Все это закончилось разом. От пустоты и любопытства я отправилась на семинар Секо Асахара – гуру прилетел в Москву из Японии. До этого я его не видела: очень полный, почти толстый, одетый в рубашку и штаны розового цвета, гуру сидел в позе лотоса на полу огромного стадиона и говорил в микрофон на дурном русском. Не помню, что именно он говорил – я быстро соскучилась и вышла. Снаружи стояли какие-то столы с лежавшими на них брошюрками. Я подошла, вгляделась, и в глаза мне ударило изображение голого толстенького распятого гуру в терновом венце на обложке. Над изображением шли буквы: "Теперь я провозглашаю себя Христом". Это почему-то разъярило меня, не христианку, до того, что у меня потемнело в глазах, и так закончилось в моей жизни все, что было связано с Буддизмом и с гуру.

# [Задачи]
A – Переведите на английский язык предложение из цитируемого фрагмента: «Снаружи стояли какие-то столы с лежавшими на них брошюрками».
B – Во что был одет гуру, если верить цитируемому фрагменту?
C – Воспроизведите без изменений отрезок цитируемого фрагмента от слов «Все это закончилось» до слов «Буддизмом и с гуру.».
Следующий далее материал никак не связан с цитируемым фрагментом.

# [Выдержка из данных]

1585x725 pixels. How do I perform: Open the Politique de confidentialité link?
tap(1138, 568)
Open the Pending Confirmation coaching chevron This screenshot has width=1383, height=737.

# [Ответы к заданиям]
A – Outside there stood some tables with brochures lying on them.

B – В рубашку и штаны розового цвета.

C –
Все это закончилось разом. От пустоты и любопытства я отправилась на семинар Секо Асахара – гуру прилетел в Москву из Японии. До этого я его не видела: очень полный, почти толстый, одетый в рубашку и штаны розового цвета, гуру сидел в позе лотоса на полу огромного стадиона и говорил в микрофон на дурном русском. Не помню, что именно он говорил – я быстро соскучилась и вышла. Снаружи стояли какие-то столы с лежавшими на них брошюрками. Я подошла, вгляделась, и в глаза мне ударило изображение голого толстенького распятого гуру в терновом венце на обложке. Над изображением шли буквы: "Теперь я провозглашаю себя Христом". Это почему-то разъярило меня, не христианку, до того, что у меня потемнело в глазах, и так закончилось в моей жизни все, что было связано с Буддизмом и с гуру.